- **DESCRIPTION OF THE TASK**:
Would you show every line from the records that holds "using"?

DATA IN THIS EXERCISE section start

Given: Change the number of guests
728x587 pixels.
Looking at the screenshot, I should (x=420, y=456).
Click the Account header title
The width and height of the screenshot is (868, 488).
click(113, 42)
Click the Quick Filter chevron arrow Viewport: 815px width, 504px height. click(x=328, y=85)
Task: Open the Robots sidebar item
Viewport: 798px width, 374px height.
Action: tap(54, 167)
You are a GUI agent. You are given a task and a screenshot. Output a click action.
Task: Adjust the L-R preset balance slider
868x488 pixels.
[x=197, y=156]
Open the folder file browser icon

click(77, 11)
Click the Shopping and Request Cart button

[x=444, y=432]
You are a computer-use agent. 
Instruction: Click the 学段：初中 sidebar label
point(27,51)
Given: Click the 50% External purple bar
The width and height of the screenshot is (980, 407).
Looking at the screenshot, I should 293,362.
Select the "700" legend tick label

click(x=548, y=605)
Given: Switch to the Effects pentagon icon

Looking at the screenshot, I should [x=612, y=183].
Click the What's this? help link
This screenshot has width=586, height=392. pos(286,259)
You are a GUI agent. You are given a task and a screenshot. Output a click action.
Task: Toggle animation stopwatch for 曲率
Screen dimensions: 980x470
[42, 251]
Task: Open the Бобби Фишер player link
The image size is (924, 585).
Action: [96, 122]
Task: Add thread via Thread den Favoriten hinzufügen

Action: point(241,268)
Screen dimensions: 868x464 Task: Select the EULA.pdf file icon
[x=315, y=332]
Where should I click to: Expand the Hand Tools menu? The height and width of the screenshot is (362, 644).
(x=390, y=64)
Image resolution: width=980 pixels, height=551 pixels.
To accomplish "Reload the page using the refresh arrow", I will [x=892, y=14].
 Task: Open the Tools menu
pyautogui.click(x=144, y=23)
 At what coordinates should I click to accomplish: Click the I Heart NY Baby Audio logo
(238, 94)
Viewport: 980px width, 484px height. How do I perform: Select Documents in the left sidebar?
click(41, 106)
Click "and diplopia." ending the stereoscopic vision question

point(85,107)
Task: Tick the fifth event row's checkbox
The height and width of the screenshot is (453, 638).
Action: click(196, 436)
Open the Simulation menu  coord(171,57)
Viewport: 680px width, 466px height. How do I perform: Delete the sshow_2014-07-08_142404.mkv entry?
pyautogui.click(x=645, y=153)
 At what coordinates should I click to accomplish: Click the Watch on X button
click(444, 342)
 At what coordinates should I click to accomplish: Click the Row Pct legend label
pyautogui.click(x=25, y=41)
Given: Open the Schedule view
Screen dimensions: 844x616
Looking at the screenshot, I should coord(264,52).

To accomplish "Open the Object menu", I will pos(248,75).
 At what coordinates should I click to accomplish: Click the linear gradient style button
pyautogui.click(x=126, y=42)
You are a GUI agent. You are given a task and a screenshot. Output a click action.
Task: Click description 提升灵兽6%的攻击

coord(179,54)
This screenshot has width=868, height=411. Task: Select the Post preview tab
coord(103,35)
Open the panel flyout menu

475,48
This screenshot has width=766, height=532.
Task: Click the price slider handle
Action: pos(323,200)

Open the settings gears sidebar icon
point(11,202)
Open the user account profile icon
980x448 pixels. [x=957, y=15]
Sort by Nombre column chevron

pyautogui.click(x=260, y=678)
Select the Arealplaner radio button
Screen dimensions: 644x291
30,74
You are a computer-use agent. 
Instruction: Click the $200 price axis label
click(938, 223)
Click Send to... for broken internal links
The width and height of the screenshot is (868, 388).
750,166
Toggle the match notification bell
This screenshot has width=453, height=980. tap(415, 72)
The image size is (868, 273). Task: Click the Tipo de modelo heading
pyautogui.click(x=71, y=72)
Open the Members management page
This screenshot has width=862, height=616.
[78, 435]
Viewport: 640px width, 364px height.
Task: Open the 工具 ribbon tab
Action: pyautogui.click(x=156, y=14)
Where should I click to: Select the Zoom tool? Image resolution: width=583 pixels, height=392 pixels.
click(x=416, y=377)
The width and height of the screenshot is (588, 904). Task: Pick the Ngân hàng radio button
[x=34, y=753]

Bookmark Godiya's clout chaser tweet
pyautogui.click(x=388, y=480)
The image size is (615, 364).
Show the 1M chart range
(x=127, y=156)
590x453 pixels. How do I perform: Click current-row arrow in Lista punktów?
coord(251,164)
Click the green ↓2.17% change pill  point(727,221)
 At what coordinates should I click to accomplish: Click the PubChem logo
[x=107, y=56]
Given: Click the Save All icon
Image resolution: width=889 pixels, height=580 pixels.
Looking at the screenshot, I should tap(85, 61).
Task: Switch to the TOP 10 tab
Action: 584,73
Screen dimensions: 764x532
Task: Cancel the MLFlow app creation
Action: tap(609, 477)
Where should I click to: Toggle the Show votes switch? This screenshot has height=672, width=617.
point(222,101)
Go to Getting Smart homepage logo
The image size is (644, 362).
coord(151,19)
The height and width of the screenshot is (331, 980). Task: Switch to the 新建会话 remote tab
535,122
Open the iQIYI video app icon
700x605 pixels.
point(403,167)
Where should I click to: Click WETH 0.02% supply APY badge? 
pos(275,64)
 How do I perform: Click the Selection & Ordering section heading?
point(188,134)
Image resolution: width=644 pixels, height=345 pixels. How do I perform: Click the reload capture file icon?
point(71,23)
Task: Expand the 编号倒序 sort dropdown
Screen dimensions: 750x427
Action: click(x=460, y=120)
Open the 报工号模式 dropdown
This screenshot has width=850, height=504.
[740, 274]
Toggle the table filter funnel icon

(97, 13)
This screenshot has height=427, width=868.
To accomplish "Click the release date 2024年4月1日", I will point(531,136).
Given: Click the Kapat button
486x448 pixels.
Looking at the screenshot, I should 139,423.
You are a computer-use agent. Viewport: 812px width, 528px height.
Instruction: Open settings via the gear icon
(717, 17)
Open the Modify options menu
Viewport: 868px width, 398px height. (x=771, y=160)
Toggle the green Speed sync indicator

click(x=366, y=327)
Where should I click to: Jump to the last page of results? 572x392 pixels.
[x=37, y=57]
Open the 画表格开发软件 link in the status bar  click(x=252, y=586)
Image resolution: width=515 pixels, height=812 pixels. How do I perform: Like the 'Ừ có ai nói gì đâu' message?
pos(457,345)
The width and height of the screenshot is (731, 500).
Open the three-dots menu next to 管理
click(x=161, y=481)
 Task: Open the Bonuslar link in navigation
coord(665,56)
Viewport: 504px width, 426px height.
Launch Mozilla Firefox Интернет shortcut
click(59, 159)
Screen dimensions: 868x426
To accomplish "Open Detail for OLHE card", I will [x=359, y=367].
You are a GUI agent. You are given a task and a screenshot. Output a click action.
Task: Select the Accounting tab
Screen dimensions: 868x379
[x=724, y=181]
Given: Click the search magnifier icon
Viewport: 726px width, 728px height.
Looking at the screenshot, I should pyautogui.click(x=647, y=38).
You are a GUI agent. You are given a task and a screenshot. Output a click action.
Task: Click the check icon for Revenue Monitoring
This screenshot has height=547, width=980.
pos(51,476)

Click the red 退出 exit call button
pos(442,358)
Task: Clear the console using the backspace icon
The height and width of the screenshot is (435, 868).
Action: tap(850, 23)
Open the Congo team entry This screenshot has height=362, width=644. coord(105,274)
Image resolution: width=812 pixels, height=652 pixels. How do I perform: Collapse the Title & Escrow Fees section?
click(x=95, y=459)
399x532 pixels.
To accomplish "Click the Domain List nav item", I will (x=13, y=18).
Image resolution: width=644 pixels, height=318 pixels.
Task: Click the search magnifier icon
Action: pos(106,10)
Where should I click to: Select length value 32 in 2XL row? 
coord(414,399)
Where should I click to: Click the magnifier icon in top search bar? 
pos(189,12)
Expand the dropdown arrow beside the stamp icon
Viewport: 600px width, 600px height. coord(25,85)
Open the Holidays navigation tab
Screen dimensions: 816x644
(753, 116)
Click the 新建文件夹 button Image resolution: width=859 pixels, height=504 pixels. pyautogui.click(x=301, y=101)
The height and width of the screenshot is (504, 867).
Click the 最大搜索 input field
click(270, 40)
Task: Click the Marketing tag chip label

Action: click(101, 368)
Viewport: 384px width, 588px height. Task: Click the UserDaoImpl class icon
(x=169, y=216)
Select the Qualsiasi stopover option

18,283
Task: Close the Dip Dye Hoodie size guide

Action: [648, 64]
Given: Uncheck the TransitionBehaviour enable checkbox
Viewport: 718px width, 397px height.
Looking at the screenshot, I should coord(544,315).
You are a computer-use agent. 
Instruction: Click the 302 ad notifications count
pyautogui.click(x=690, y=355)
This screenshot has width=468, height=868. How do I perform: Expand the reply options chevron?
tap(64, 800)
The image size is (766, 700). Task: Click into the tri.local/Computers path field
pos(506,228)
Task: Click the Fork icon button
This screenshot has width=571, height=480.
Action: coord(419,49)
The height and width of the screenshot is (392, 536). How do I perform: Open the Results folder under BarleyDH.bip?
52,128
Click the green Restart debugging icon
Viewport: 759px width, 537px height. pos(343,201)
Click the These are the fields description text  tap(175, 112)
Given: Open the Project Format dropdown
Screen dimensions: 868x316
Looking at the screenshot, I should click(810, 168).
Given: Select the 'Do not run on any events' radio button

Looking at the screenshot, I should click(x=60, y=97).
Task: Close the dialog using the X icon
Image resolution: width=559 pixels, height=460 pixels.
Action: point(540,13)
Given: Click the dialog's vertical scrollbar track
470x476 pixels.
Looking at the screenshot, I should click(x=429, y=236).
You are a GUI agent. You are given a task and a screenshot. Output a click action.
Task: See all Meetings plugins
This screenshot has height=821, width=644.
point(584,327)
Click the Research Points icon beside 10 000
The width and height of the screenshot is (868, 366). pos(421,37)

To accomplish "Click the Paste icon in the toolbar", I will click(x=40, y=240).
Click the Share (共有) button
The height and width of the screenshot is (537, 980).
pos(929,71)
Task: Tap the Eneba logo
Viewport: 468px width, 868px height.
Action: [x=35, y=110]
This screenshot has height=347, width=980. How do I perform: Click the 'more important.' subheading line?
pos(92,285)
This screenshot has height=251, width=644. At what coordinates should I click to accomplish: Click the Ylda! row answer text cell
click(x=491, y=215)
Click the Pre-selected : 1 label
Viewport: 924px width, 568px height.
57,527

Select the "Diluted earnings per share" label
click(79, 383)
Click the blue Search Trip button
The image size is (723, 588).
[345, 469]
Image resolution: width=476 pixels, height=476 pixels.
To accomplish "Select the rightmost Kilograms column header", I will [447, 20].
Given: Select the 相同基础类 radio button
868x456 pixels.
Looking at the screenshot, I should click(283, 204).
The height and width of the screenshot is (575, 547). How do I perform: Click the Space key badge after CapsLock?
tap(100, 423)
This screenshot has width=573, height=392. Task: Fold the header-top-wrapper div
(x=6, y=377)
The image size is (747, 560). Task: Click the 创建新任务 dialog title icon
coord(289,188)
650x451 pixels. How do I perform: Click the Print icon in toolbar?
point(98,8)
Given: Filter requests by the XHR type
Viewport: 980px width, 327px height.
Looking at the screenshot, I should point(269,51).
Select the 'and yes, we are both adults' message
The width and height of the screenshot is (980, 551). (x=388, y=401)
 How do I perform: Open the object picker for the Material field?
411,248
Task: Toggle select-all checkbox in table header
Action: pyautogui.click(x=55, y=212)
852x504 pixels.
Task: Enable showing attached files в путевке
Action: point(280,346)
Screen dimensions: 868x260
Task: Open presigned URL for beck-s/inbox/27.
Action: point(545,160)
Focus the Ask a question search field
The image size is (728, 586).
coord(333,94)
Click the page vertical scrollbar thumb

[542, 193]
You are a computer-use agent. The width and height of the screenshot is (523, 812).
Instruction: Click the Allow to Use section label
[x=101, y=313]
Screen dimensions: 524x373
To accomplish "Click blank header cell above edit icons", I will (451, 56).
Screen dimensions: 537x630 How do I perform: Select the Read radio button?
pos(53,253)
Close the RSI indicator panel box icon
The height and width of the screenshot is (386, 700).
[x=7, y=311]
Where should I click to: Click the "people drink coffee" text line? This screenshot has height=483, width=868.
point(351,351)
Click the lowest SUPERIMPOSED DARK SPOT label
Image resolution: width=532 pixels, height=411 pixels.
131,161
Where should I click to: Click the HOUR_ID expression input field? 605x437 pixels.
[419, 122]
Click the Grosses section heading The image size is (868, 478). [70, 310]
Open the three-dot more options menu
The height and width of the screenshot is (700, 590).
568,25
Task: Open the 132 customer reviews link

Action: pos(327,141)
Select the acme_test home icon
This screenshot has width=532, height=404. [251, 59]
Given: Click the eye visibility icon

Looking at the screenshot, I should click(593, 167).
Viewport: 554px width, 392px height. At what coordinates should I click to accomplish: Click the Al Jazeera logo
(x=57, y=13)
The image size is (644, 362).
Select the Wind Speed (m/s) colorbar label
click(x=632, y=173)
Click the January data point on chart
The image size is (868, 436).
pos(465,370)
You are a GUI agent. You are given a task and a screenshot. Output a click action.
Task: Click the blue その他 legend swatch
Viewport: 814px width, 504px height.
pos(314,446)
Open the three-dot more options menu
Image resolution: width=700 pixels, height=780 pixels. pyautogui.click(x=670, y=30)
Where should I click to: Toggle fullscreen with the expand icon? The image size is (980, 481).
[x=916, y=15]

DATA IN THIS EXERCISE section end

- **YOUR RESPONSE**:
To accomplish "Reload the page using the refresh arrow", I will [x=892, y=14].
Task: Clear the console using the backspace icon
Task: Close the dialog using the X icon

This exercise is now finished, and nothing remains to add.